Post-war era’s joy, hardship in pictures
The legacy of WA artist Elizabeth Durack was commemorated last week at the opening of her exhibition, With Outstretched Arms, by the Sisters of St John of God.
More than 100 people attended an intimate ceremony at the Heritage Centre in honour of Durack’s artworks.
The exhibition consisted of 45 original artworks, including watercolours and drawings of post-war Kimberley communities, featuring Kimberley Sisters of St John of God with children and patients in Broome, Derby and Beagle Bay.
The collection depicts the joy, hardship, love and faith experienced by the community at that time.
The works were produced on site when Durack visited the Sisters of St John of God in the communities in the late 1940s and early 1960s.

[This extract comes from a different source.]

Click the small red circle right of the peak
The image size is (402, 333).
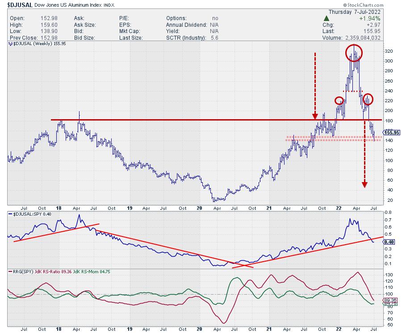tap(368, 99)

The exhibition was previously displayed in 2005, before the collection was donated to the heritage centre by members of the Durack family in 2007.
National Museum of Australia senior curator Richard Reid managed to avoid the disruption of flight cancellations caused by the recent Chilean ash cloud to officially open the exhibition and gave a special talk on the Durack family.
Durack’s daughter Perpetua Durack-Clancy also attended the presentation and addressed the audience.
Ms Durack-Clancy said the artworks were produced in the early stages of Durack’s life as an independent artist and broadly depicted figures and landscape and how the two interacted with and shaped each other.
The exhibition will run until July 29 in the Bernadine Room at the Heritage Centre.